[Instructions to follow] Would you transcribe only the lines below, from the one containing "Instruction: Click the" through the end of the material, exactly and with no pictures?

--------------------

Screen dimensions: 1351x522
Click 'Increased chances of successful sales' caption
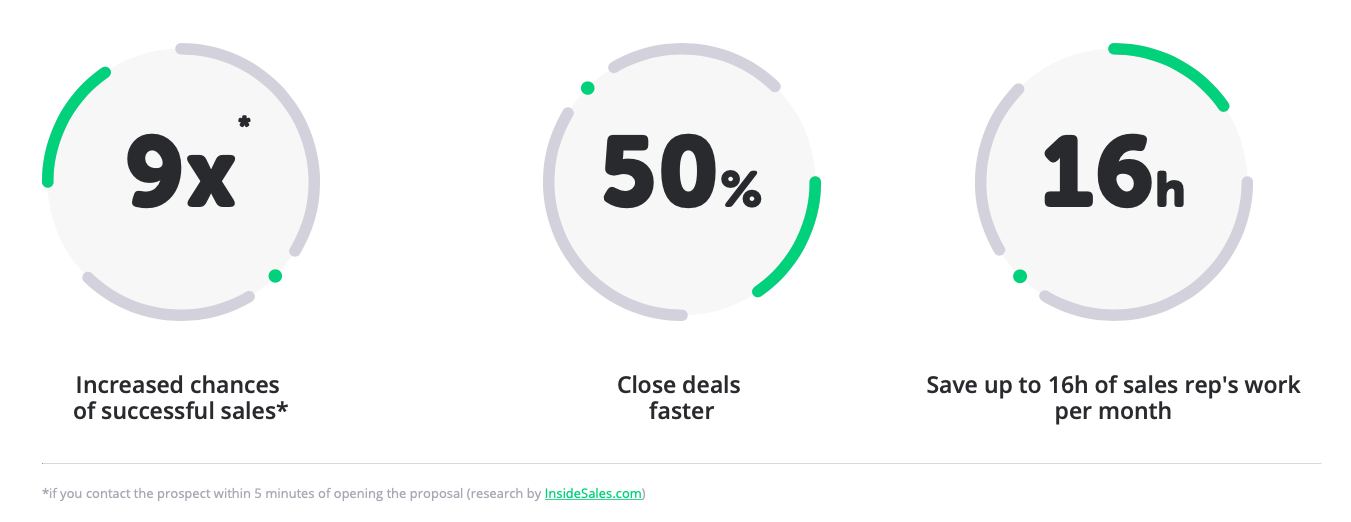[180, 397]
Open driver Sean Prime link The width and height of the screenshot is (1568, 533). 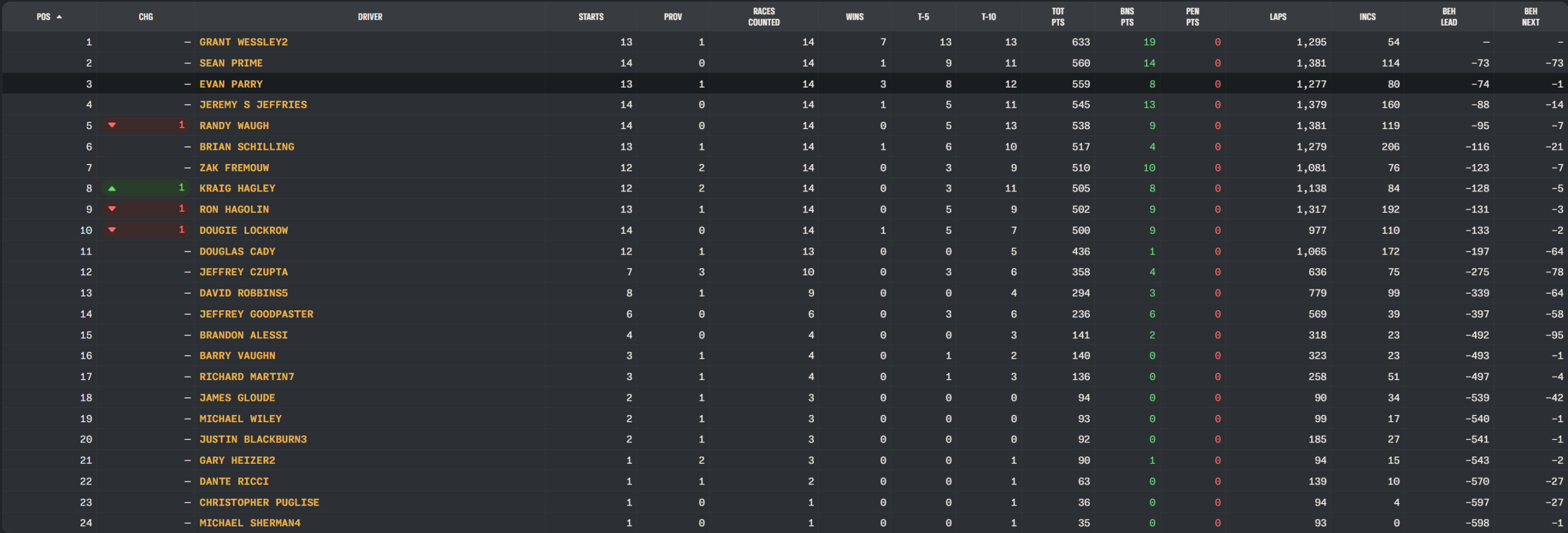click(x=231, y=63)
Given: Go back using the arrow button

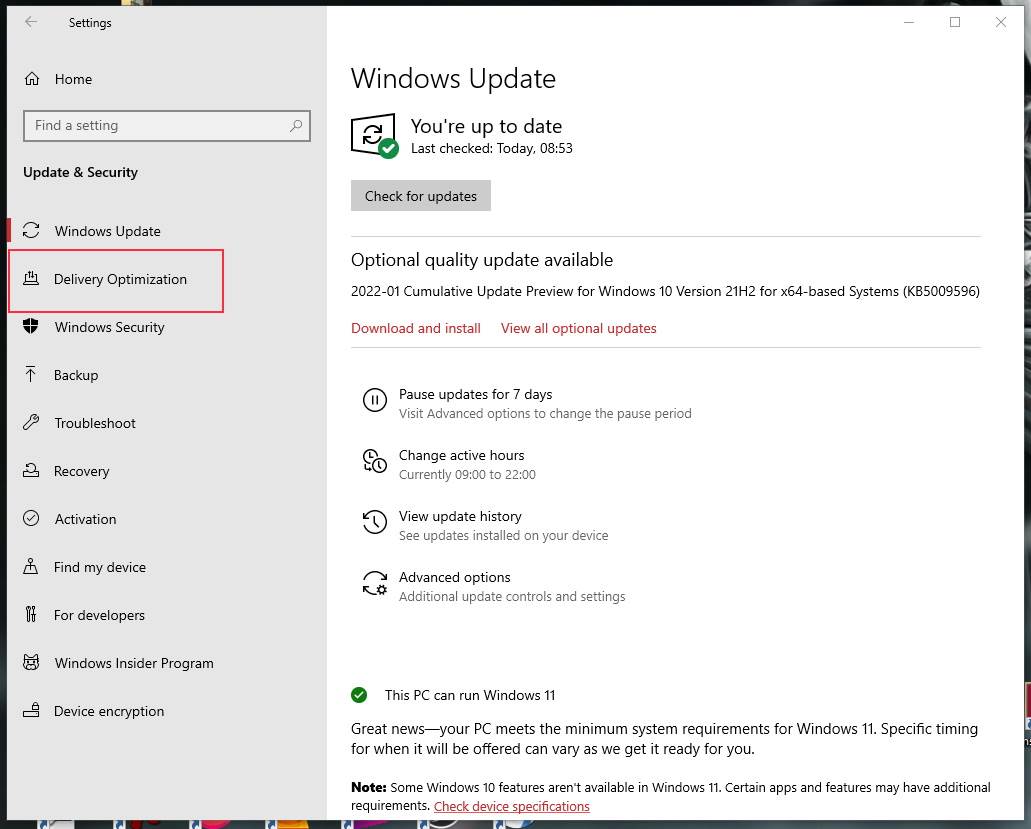Looking at the screenshot, I should tap(31, 22).
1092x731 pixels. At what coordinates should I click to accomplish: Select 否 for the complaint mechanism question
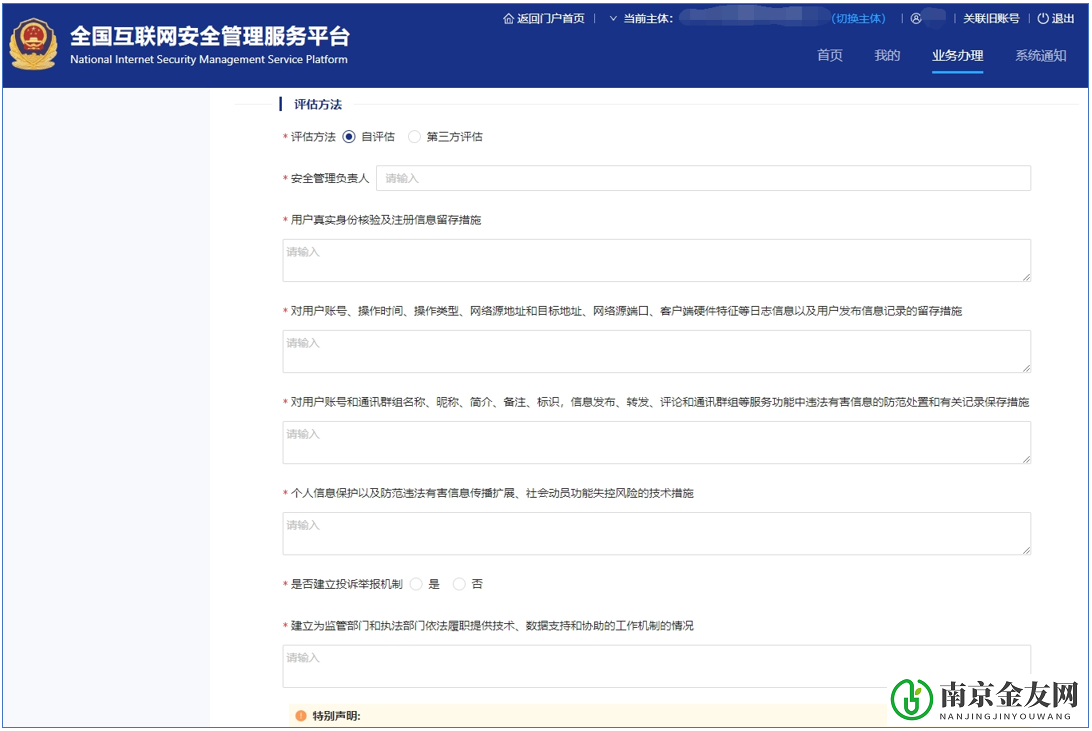tap(458, 583)
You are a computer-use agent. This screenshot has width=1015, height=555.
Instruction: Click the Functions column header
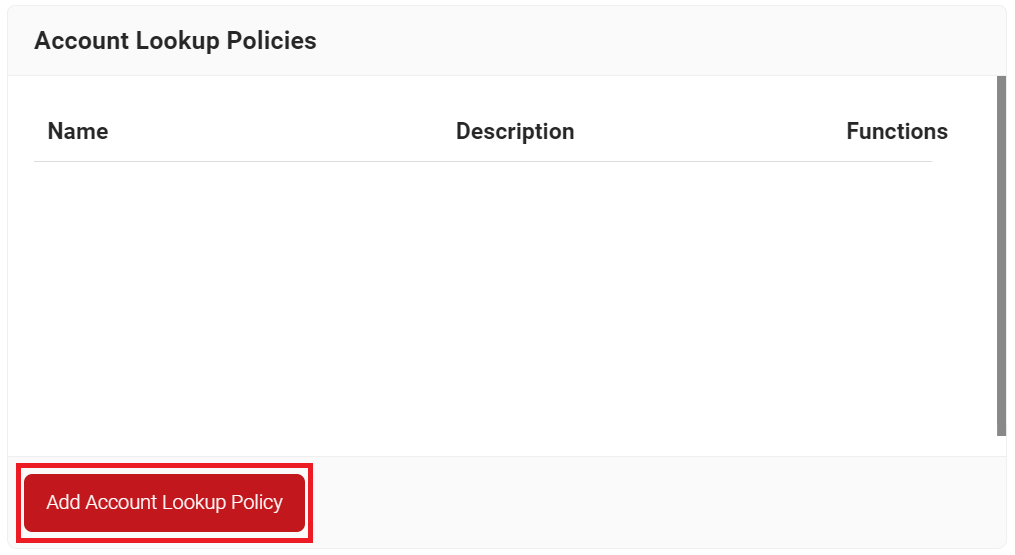point(897,131)
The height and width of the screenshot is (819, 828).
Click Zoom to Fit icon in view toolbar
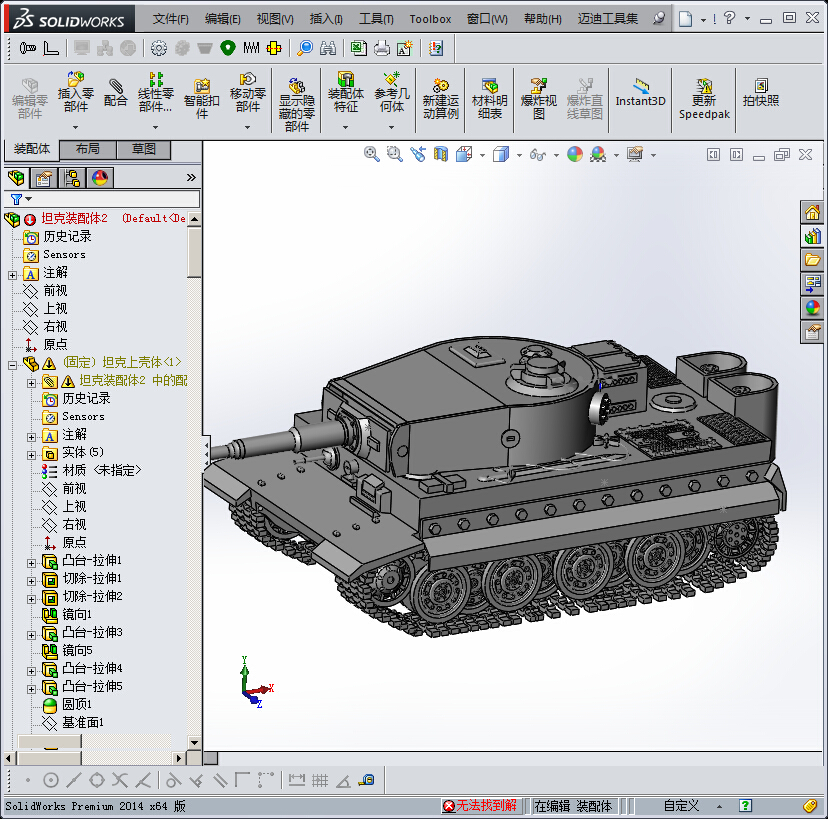(x=372, y=154)
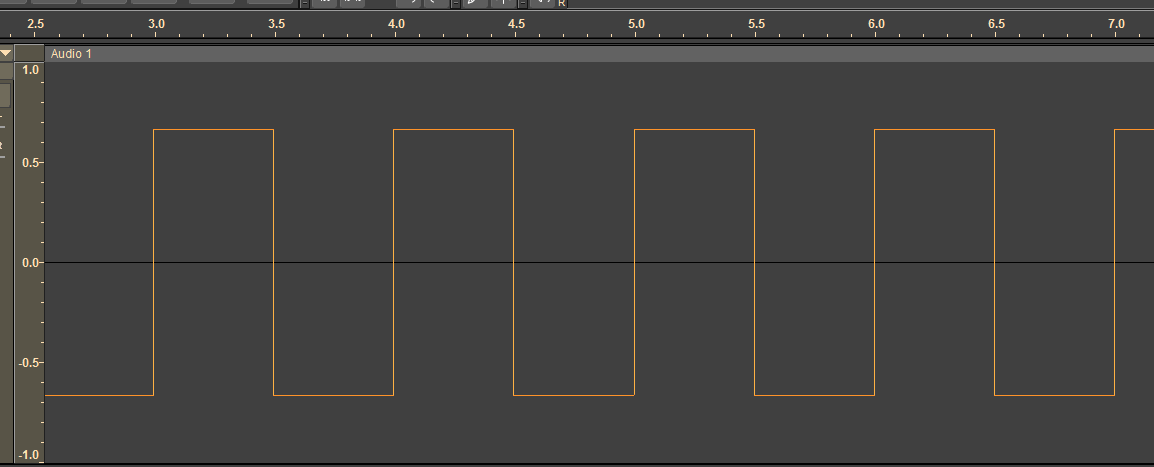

--------------------

[Result of the task]
Instruction: Click the Functions column header
point(897,131)
The height and width of the screenshot is (819, 828).
Click Zoom to Fit icon in view toolbar
(x=372, y=154)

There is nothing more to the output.